August 1, 2011

Crit Chat

We finally got ourselves to a race this weekend!  I say "we" because when The Cyclist began this endeavor, we agreed it would be a team effort.  We make a good team.


For the most part I am in charge of food (aka "fuel")....
...spectator seating...

...(these Kelty chairs are super comfy!)...
...and sometimes activities for me and/or The Munchkin (more about him later)... 

The Cyclist is responsible for his gear, driving to and from whatever event and, of course, racing...


Before I give everyone the scoop on the race (it was a biggie), I wanted to put on my teacher hat and give a little race tutorial.....

Here goes....

The Cyclist mostly races in Crit's.  "Crit" is short for Criterium, which is defined by Merriam Webster as, "a bicycle race of a specified number of laps on a closed course over public roads closed to normal traffic"  (merriam-webster.com/dictionary/criterium).

For those who don't know cycling, I like to describe it as NASCAR on bikes.  Basically, there is a one mile (usually loop, or modified loop) course where riders race for a specific period of time, usually 1-1.5 hours.  Once the time gets down towards the end, lap cards are put up.  The first rider to cross the line wins. Crit's are often held in a business park type area.  Larger events are on main public roads or in the center of town. Crit racing is very exciting to watch because the race passes by often and as a spectator you are free to walk the edge of the entire course.  Crit's are especially exciting for me to watch because The Cyclist is a sprinter. 

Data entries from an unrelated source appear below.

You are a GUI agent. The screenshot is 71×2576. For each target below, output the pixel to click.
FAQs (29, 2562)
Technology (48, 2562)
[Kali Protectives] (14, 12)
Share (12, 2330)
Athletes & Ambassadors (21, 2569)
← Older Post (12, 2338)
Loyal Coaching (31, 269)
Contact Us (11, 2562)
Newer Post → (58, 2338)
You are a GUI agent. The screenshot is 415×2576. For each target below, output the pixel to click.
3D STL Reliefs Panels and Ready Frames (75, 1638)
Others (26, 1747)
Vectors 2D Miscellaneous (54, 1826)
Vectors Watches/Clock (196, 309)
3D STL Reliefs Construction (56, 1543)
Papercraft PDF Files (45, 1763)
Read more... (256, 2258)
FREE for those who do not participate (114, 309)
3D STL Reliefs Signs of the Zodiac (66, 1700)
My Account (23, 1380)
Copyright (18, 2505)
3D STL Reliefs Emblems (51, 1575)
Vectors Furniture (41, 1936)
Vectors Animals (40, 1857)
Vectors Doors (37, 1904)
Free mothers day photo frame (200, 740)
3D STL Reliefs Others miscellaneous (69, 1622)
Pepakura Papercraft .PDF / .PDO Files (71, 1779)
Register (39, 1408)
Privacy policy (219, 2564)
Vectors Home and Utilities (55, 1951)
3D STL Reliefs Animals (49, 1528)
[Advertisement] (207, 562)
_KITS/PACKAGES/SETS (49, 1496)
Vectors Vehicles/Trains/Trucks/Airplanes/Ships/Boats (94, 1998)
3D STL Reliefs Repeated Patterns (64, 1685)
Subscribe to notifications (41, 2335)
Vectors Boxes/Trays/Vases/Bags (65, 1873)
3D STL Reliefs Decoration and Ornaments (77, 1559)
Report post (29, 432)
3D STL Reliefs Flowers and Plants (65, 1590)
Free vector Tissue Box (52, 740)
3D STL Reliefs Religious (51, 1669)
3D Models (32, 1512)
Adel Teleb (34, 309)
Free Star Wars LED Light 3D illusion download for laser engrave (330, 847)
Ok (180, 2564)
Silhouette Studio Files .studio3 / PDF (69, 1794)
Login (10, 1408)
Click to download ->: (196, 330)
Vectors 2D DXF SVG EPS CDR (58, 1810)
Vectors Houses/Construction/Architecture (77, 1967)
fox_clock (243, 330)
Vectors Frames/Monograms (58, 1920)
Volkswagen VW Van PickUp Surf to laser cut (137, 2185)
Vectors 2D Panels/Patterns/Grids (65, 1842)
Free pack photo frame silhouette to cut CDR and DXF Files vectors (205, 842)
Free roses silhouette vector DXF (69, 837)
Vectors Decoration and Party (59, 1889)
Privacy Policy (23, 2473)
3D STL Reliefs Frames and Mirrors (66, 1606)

To keep the race even more exciting, there are usually primes (read preem).  A prime is like a race within the race.  The announcer will ring a bell and announce over the loud speaker "prime lap" as the riders pass.  Whoever crosses first on that lap, wins a prime, or prize.

In cycling there are categories - 5, 4, 3, 2, 1, PRO.  Everyone starts as a CAT 5 (women's categories start at CAT 4), and from that position you must earn points to advance to the next category.  Each advancement is harder to achieve.  Points are initially earned by completing a number of races (with the group) in a given period of time (usually a calendar year), or, by placing in and/or winning races.  Races are usually scheduled by category - all 5's, 4/5's, 2/3's, 2's, PRO/1/2 and PRO/1 (or some variation of these). 

Essentially, CAT 1's are professional riders, but aren't considered PRO until they are picked up by a professional team and paid to race.  Most CAT 1/2 teams offer sponsorship to their riders for various products.  My Cyclist is a CAT 2.  

Another thing about cycling - it is a team sport.  There is a lot of strategy happening at all times.  I would like to comment more on this, but I am still trying to learn and understand it all myself.  I think spotting strategy is easiest in races like Tour De France.

Probably my favorite part of racing is being outside and travel.  The Cyclist and I like to explore and this is just another way of doing it.  Plus, we have met a lot of really great friends through the cycling community.  Last (and maybe most importantly) we feel like it's a great example for The Munchkin to spend time at fun events that also encourage being fit and healthy.

So, hopefully my "Crit Chat" wasn't too painful! Later this week I'll give a low-down (and much more exciting post!) of Sunday's race - Tour De Nez.